STATED EXERCISE 1:
In the climate commentary, which party leader was the only one to show up for the climate emergency debate?
STATED EXERCISE 2:
Please summarize the climate commentary in two sentences.
STATED EXERCISE 3:
Extend the climate commentary from the point where it stops.

--- begin GIVEN PASSAGE ---

Declaring a climate emergency one day and then green-lighting a project that guarantees worsening the climate emergency the next day is like saying that you're urgently concerned with fire safety, and then spraying all of the furniture with gasoline to indicate how true that is.

This makes it easier to understand why the climate emergency debate was so important to the mainstream parties that Green Party leader Elizabeth May was the only party leader who could even be bothered to show up, but what do you expect when media coverage of the royal baby eclipses the amount of attention paid to an existential crisis to our entire civilization?

A Price on Carbon

Ironically, the current political awareness that voters care about this issue is leading governments to endorse exactly the sort of incremental changes that would have been credible responses to the issue somewhere around 1980.

The carbon tax is a great tool. Economists agree that it's the best way to reduce emissions with the least harm to the economy. In fact, the Nobel Prize for economics was awarded last year for using the data from dozens of places that already have carbon prices to prove that it works just like they said it would.

So there's nothing wrong with the policy in principle, other than the fact that it's far too tiny to add up to much.

What can be said in its favour is that it establishes the framework of a policy that could be dialed up to the point where it actually becomes useful. What can't be said is that it puts us on an emergency footing that has any chance of doing what science tells us we absolutely need to urgently do.

If we want to make the shift away from fossil fuels in a painlessly slow, incremental manner, all we really need is a time machine so that we can get started when scientists first told us that was what we had to go. At this point, pretending that a slow transition can get us where we need to be is full-throttle denial of what the science actually says - every bit as much as pretending global warming isn't happening in the first place.

It's the details of the carbon tax that much of this year's last-election-that's-likely-to-matter-as-far-as-the-climate's-concerned is going to hinge upon, apparently. The basic math is simple enough that you could use it to explain how this policy helps most of us to a grade three classroom in five minutes or less.

The price of doing a thing affects how often people do it. If a movie ticket cost fifty dollars, fewer people would go to the movies than when a movie ticket only costs ten dollars. So adding a tax the price of things that emit carbon means that people will do less of the things that emit carbon and emissions will go down. If it costs a little more to drive, then people will drive a little less.

This is not a difficult concept. You can ask literally any person who has ever had to work within a budget to explain it for you.

--- end GIVEN PASSAGE ---
--- begin RECORDED DATA ---

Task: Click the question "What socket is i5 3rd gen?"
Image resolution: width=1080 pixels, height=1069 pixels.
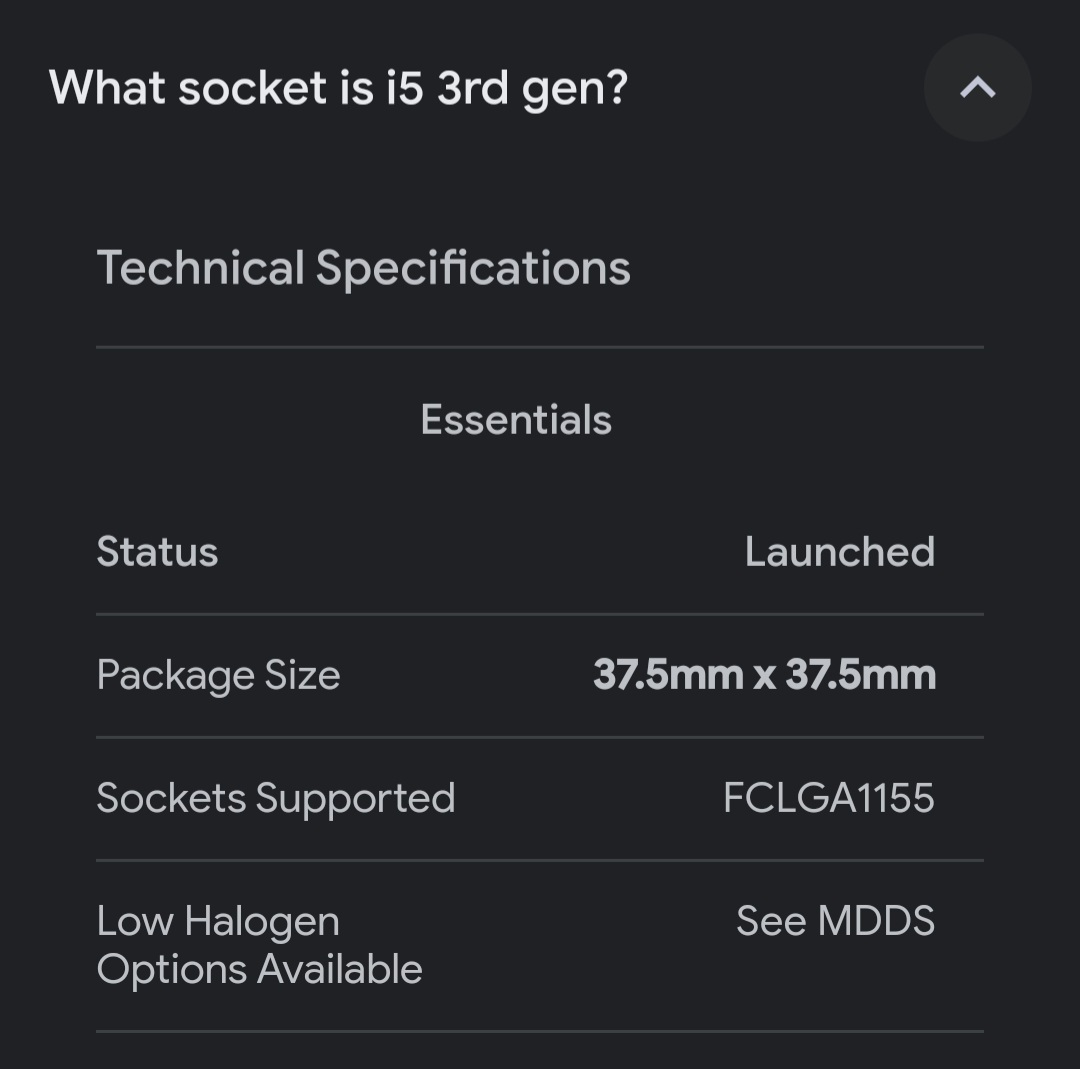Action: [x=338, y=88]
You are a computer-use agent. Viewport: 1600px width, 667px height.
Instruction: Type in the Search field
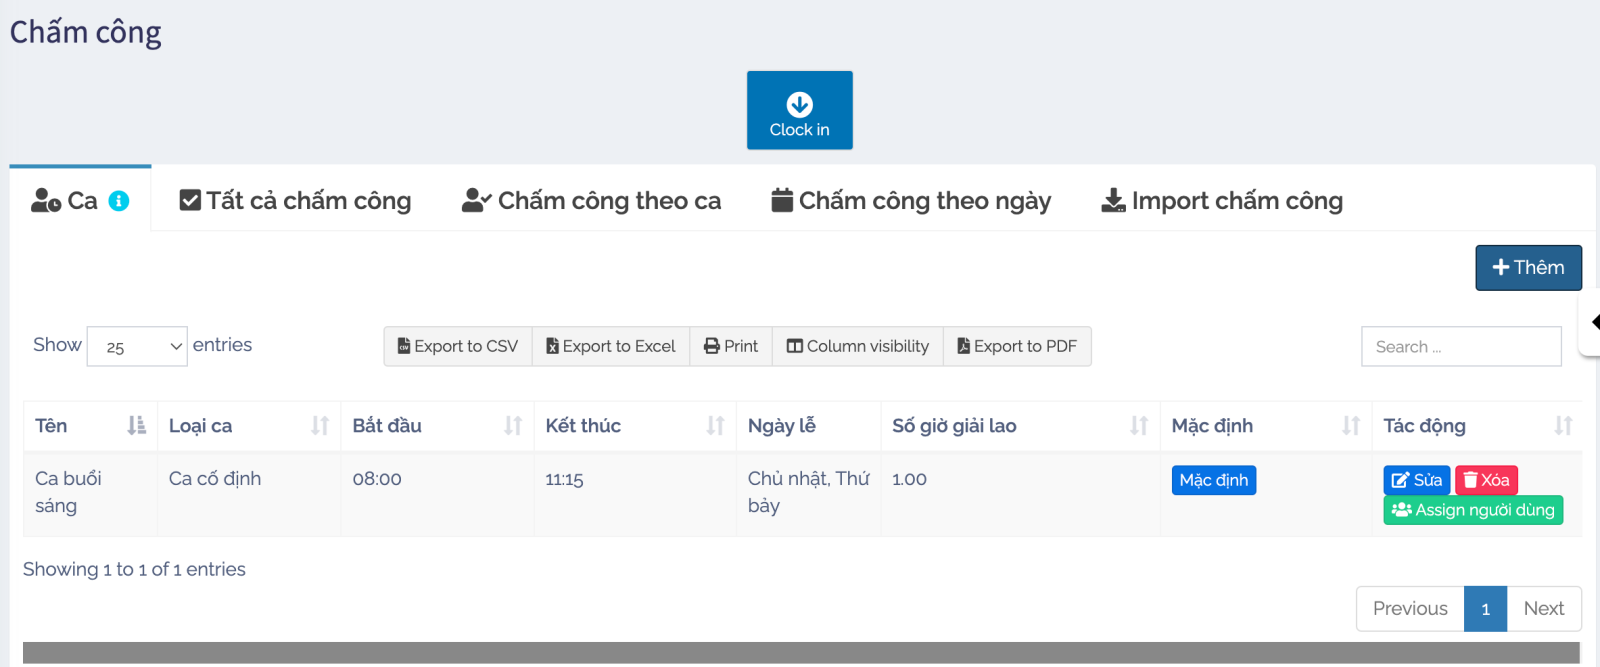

--- end RECORDED DATA ---

EXERCISE ANSWER 1:
Green Party leader Elizabeth May.

EXERCISE ANSWER 2:
The commentary calls it contradictory to declare a climate emergency and then approve a project that worsens it, and it says governments are endorsing incremental changes that would have been credible responses around 1980. It describes the carbon tax as a great tool that economists agree reduces emissions with the least economic harm but calls it far too tiny, and it explains that raising the price of carbon-emitting activities leads people to do less of them.

EXERCISE ANSWER 3:
Canada's new carbon tax uses what is called a fee-and-dividend model, where the money collected is divided among citizens to give them a rebate and put money back into their hands.

A small proportion of people who are very high emitters will pay more than they get back because they emit lots of greenhouse gases by living large, while the great majority of people will actually get a bigger dividend paid to them than they pay in carbon taxes in the first place.

That's where the "more than they get back" that the biggest polluters pay goes: into the pockets of people like you and me. So you pay $2 more filling your gas tank and get it back on your tax return, and the guy filling up the million litre gas tank on a super yacht pays $40,000 more and you get a cut of that, too.

Conservatives Demonize Carbon Pricing

In conservative circles, and on Doug Ford's gas pump stickers, the "you get a rebate" part is conveniently forgotten, and decades of conditioning people to respond to the word tax with outrage as reliably as a rat in a behavioural study stamping on a button to get a food pellet kicks in.

It turns out that it's surprisingly easy to demonize a policy when you only focus on a word people don't like and pretend that the upsides don't actually exist at all. Go figure.

So the carbon tax takes money from the biggest polluters and gives it to taxpayers. In contrast, what both Doug Ford's climate plan and Andrew Scheer's climate, um, I'm reluctant to misuse the word 'plan' here, so let's say Andrew Scheer's something-to-wave-around-while-pretending-he-has-a-plan have in common is that they take money from taxpayers and give it to the biggest polluters instead.

That's much more comfortable ground for them.

What's really striking about Scheer's numberless propaganda effort, however, is its foundational reliance on finger-pointing. Not just in the way that the first dozen pages contain basically nothing but attacks on the Liberals, which we could easily anticipate, but in a much more fundamental way.

As conservatives have found it progressively harder to pretend climate change isn't an issue, and scientists tell us we absolutely need every nation to do its part, the go-to rhetorical tool the right dredges up is based on pointing fingers elsewhere.

For example, China's emissions are larger than ours, unless we use intellectually honest measures like per-capita emissions in comparing the footprint of our 37 million people to their nearly 1.4 billion.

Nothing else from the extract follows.